# cam centering



## Topkat (Sep 9, 2010)

When I put my new cam in it went in to far and was up against the rear freeze plug. I had to pull it out like an 1/8'
What is it that centers the cam in the motor?
:willy:willy:willy:
thanks


----------



## Topkat (Sep 9, 2010)

So quick to panic lol.
I read that once the cam key and timing gear are torqued down, that pulls the cam forward where its supposed to be.
Hope thats right.
thanks


----------



## Topkat (Sep 9, 2010)

starting my own sticky here lol
I put the cam gear and eccentric and bolt on and all seems well.
BUT, the outter piece of the cam eccentric spins freely.
What's that about?
Also, er...............should I be putting in the crank and piston BEFORE I put in the cam?
thanks again........


----------



## jetstang (Nov 5, 2008)

The spinning of the cam eccentric is where the fuel pump rides. It doesn't matter if you do pistons or cam first.


----------



## dimitri (Feb 13, 2009)

When the engine is running the cam pushes forward. Makes sure to squirt the eccentric fuel pump drive with oil before putting on the timing cover. 

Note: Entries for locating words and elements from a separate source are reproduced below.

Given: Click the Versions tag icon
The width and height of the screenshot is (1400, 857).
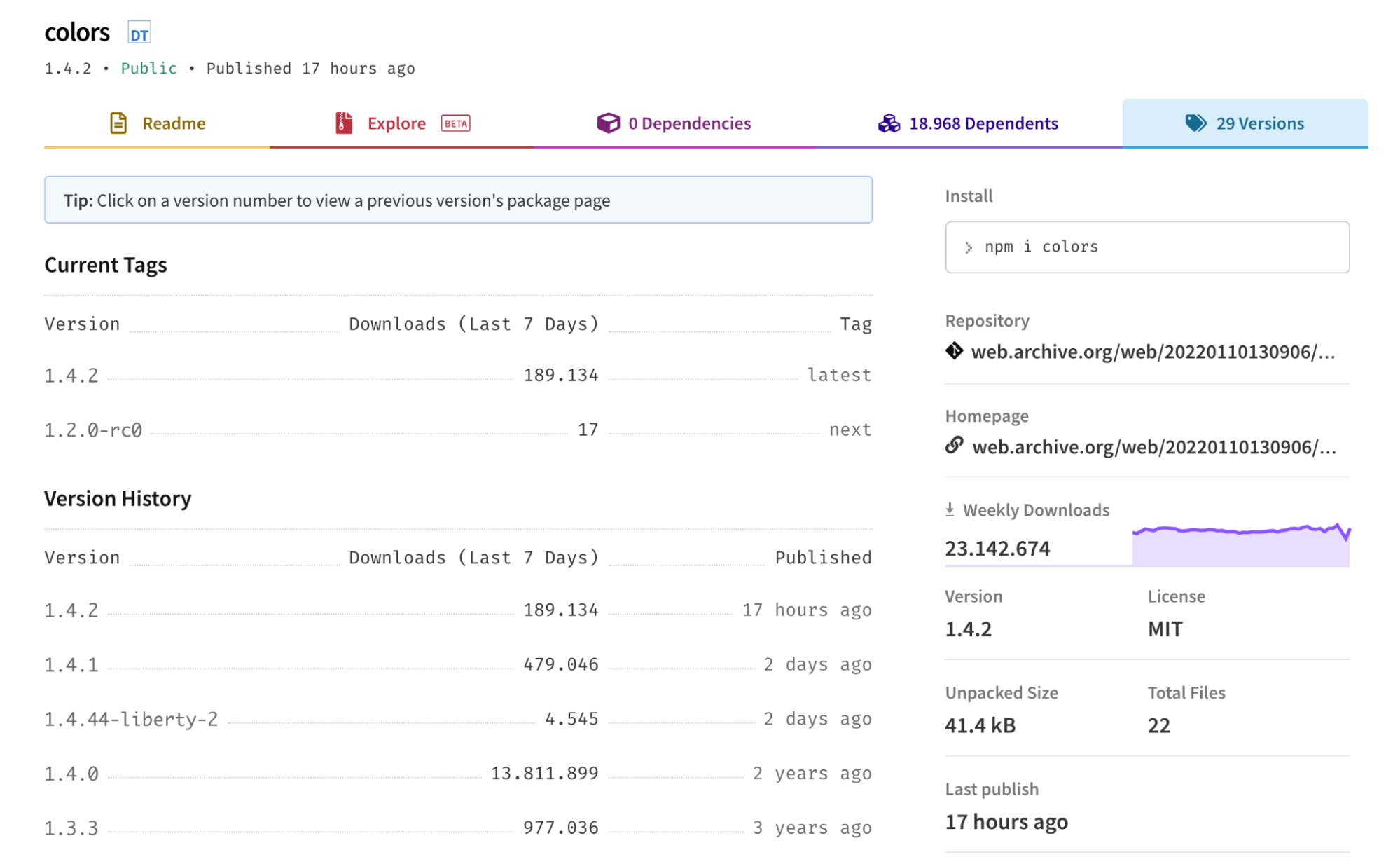Looking at the screenshot, I should tap(1196, 123).
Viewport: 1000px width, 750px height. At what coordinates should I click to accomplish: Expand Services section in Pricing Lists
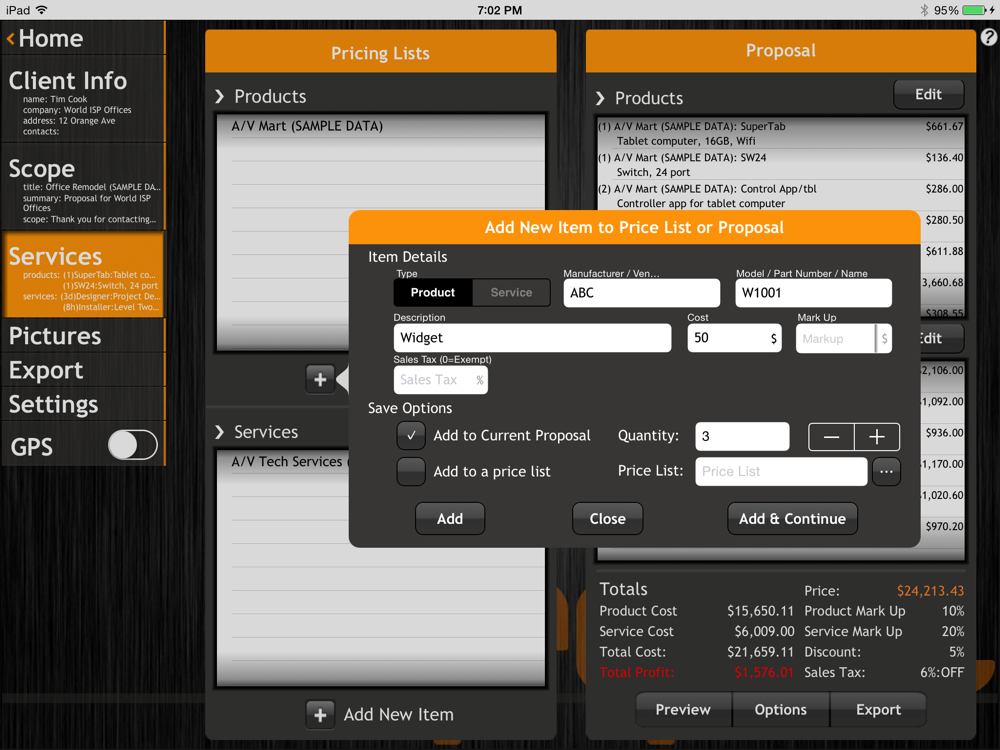pyautogui.click(x=220, y=432)
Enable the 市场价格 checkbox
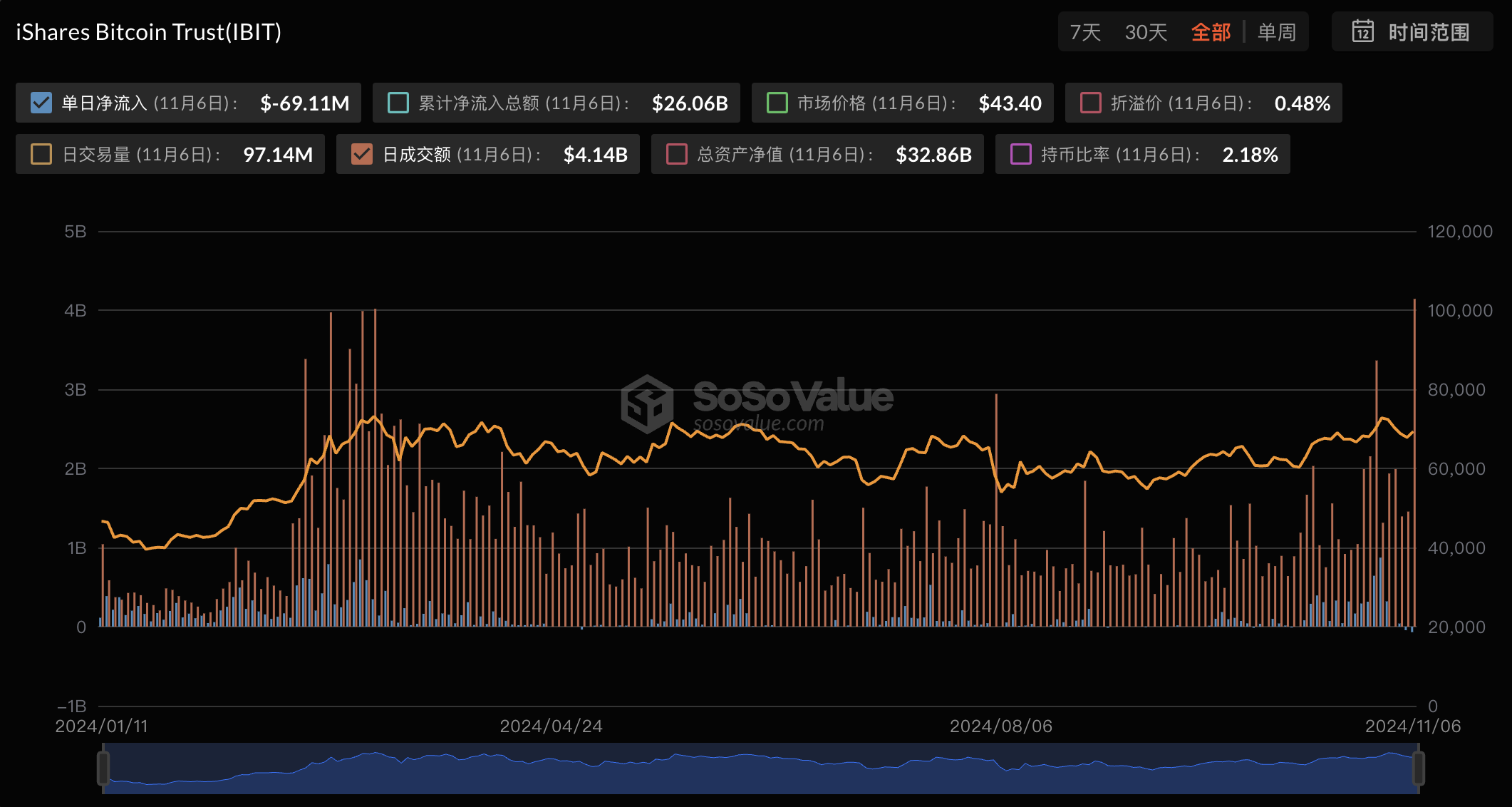The image size is (1512, 807). [777, 103]
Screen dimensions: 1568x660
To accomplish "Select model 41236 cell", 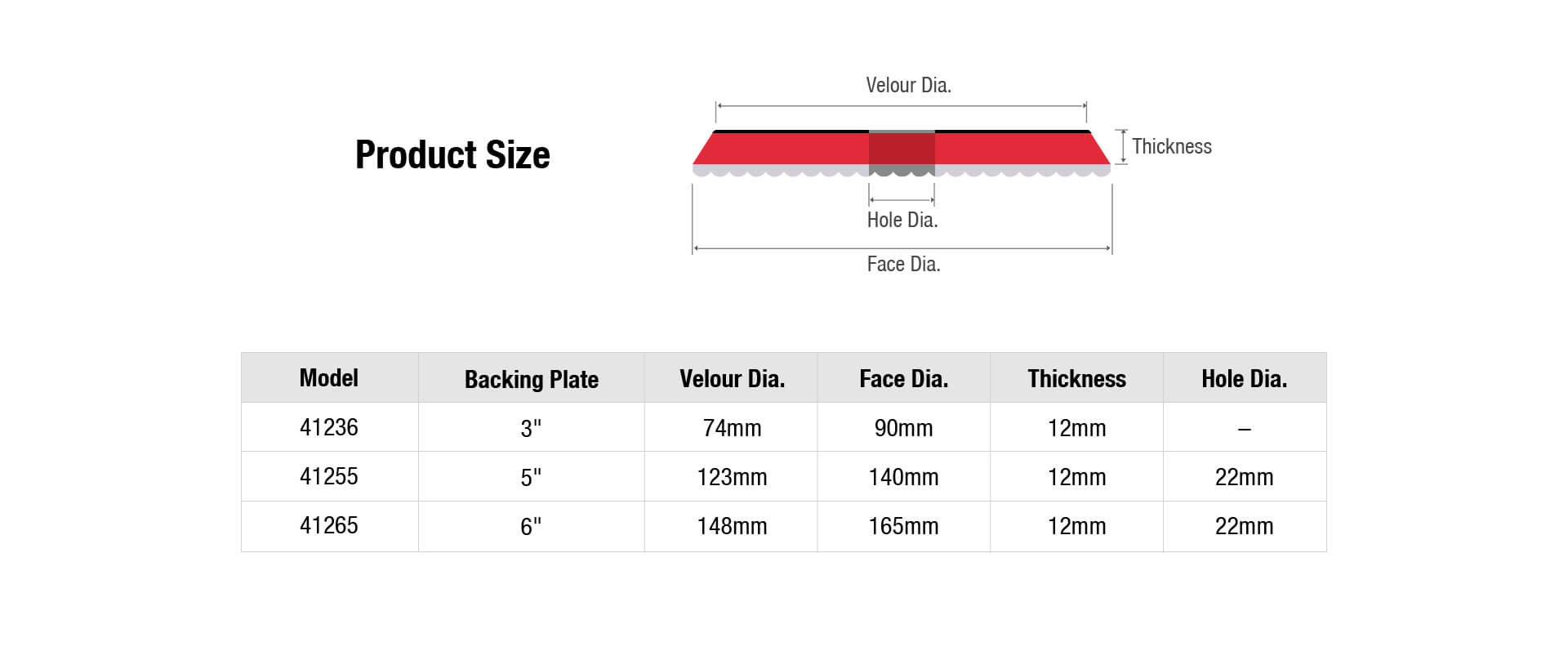I will [x=329, y=427].
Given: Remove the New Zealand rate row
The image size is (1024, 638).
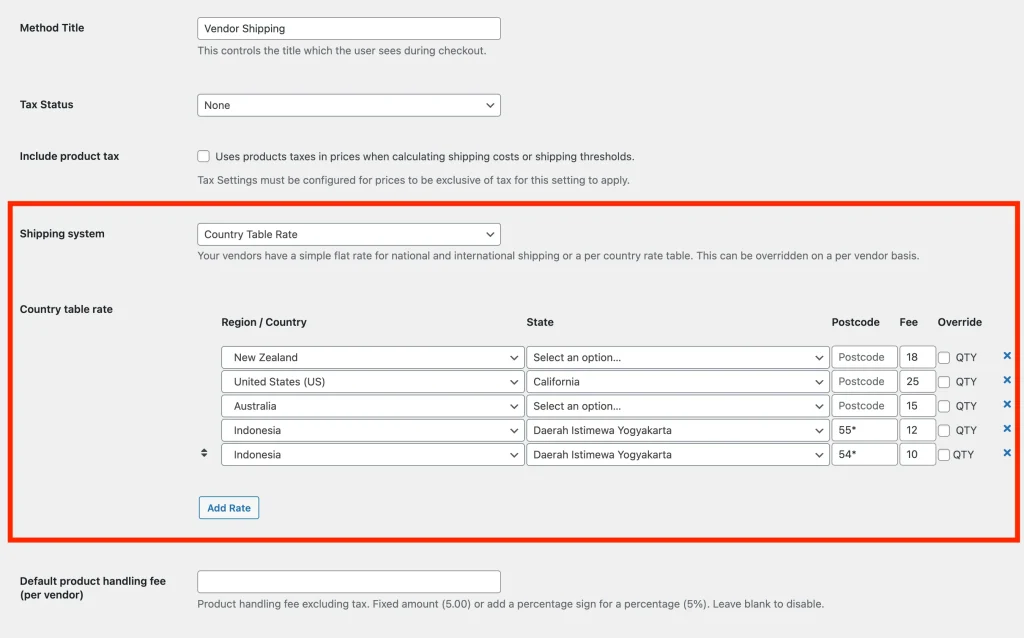Looking at the screenshot, I should (1006, 356).
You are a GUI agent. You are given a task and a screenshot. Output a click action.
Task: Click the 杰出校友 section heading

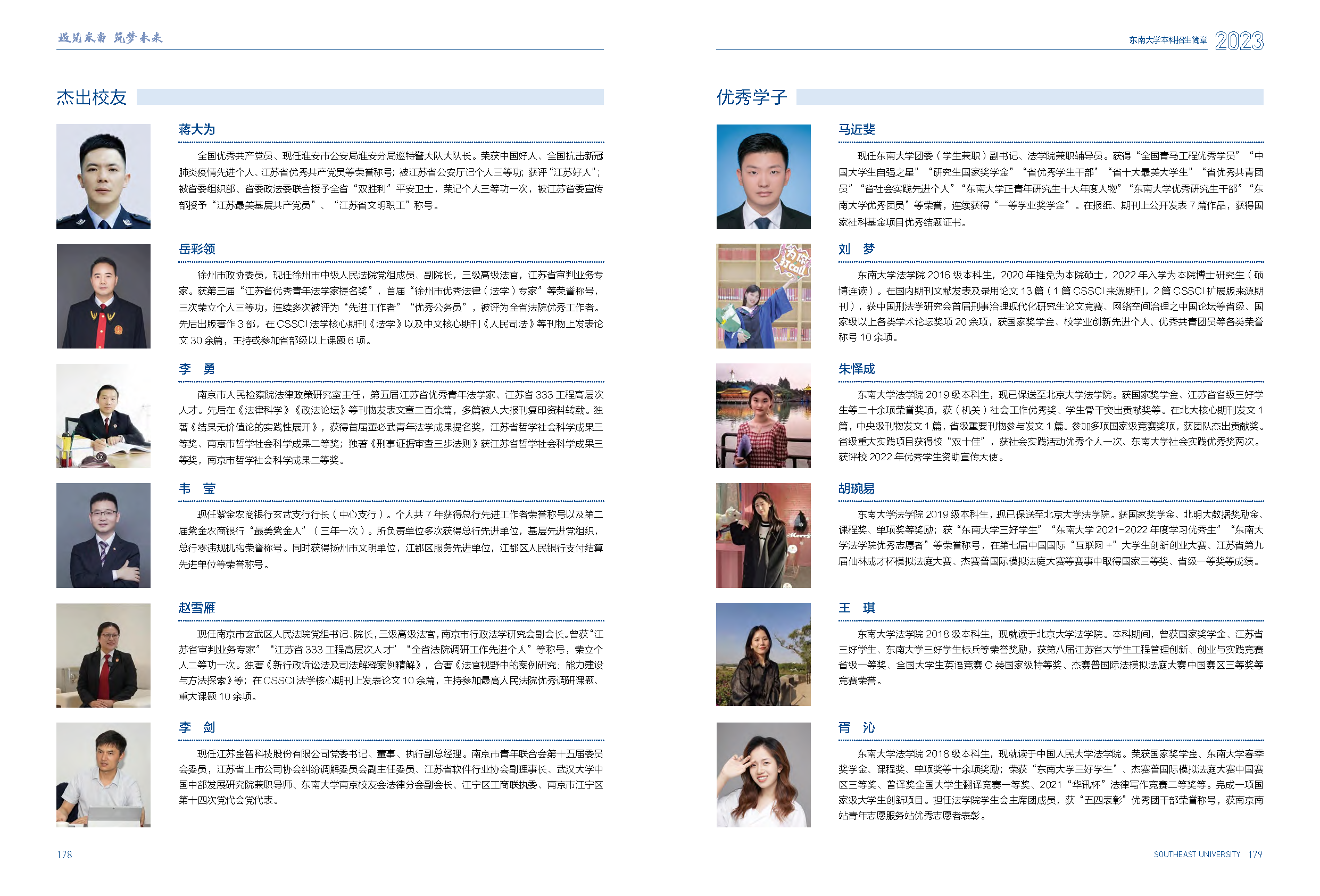coord(92,97)
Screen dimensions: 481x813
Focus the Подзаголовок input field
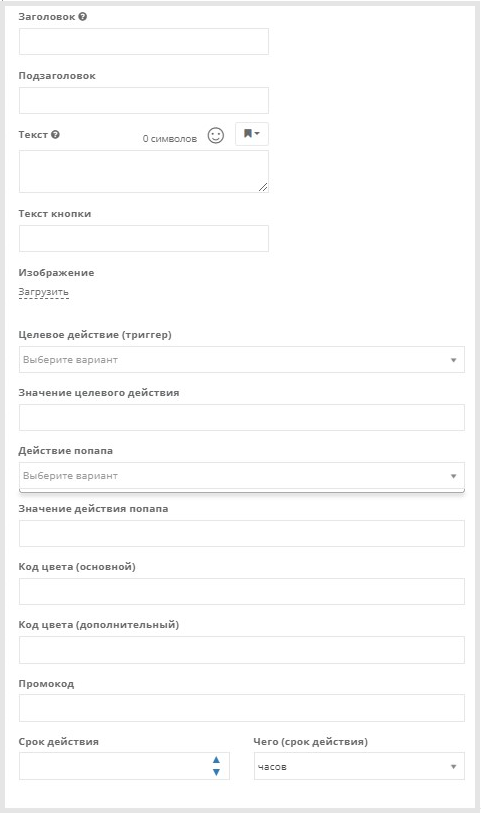[144, 100]
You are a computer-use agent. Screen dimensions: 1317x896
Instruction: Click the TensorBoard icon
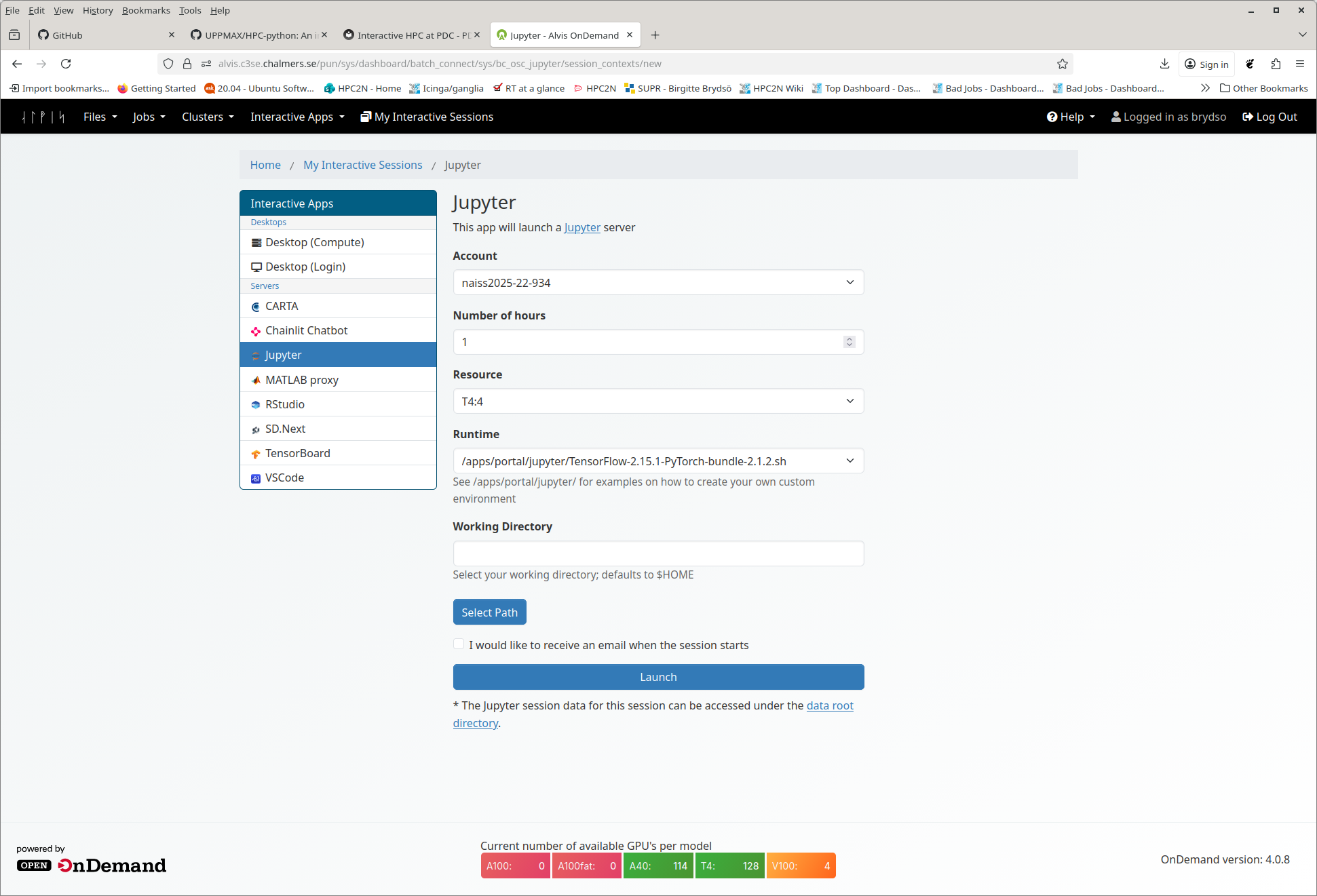[x=256, y=454]
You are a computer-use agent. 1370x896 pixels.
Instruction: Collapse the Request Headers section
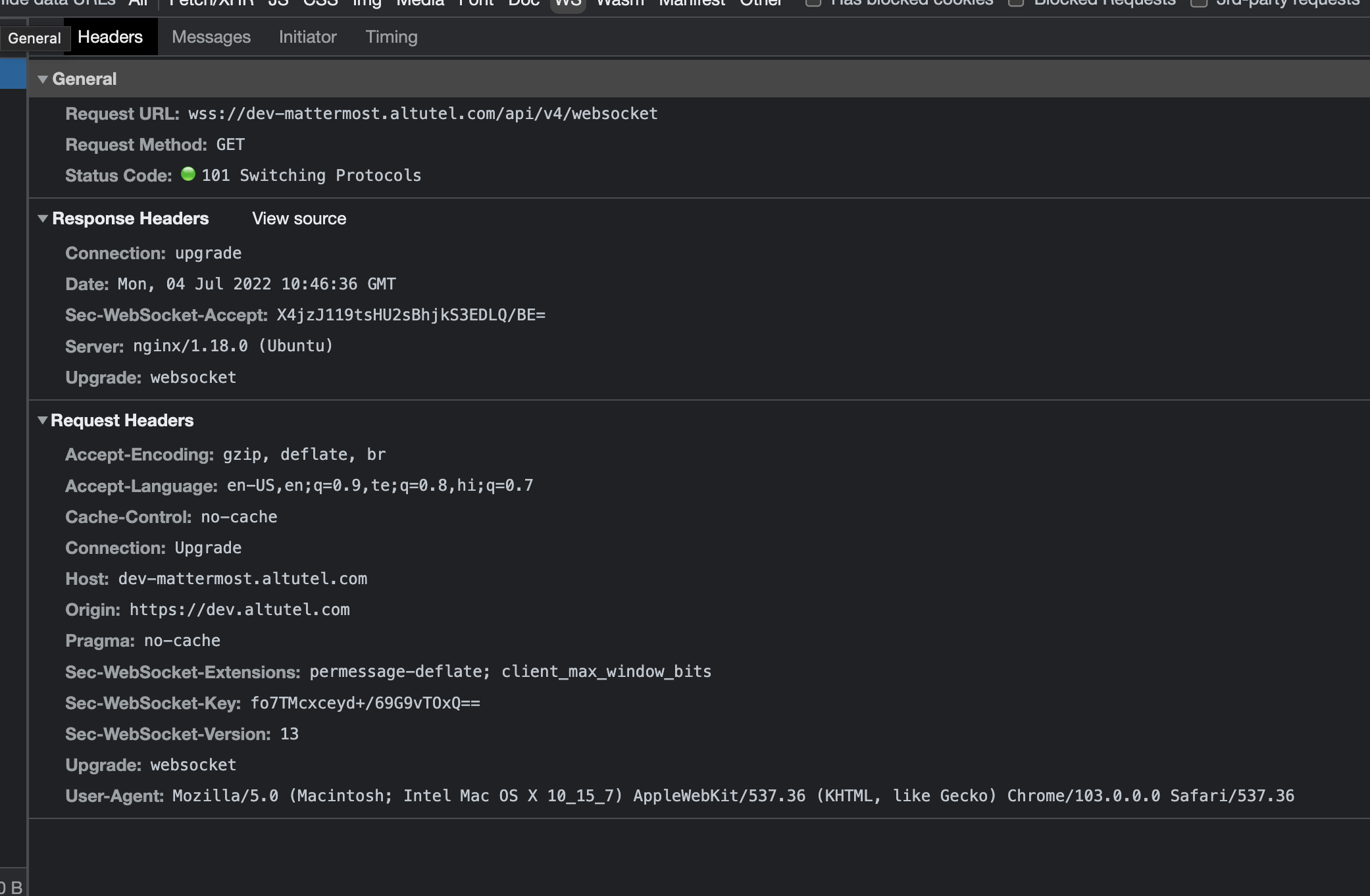(43, 420)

For me I always put the cam in last. It really has to stay clean, no dirt or grime and you can get that while slamming the pistons in.


----------



## Eric Animal (Oct 28, 2007)

It spins freely so it acts like a bearing. If it didn't the fuel pump eccentric would wear the arm off the fuel pump. Remain calm, you are doing fine!:cheers


----------



## freethinker (Nov 14, 2009)

pontiacs have a cam retainer plate behind the timing gear. dont forget it.


----------



## Topkat (Sep 9, 2010)

Do you mean the thrust plate?
I know about that thank you
:cheers


----------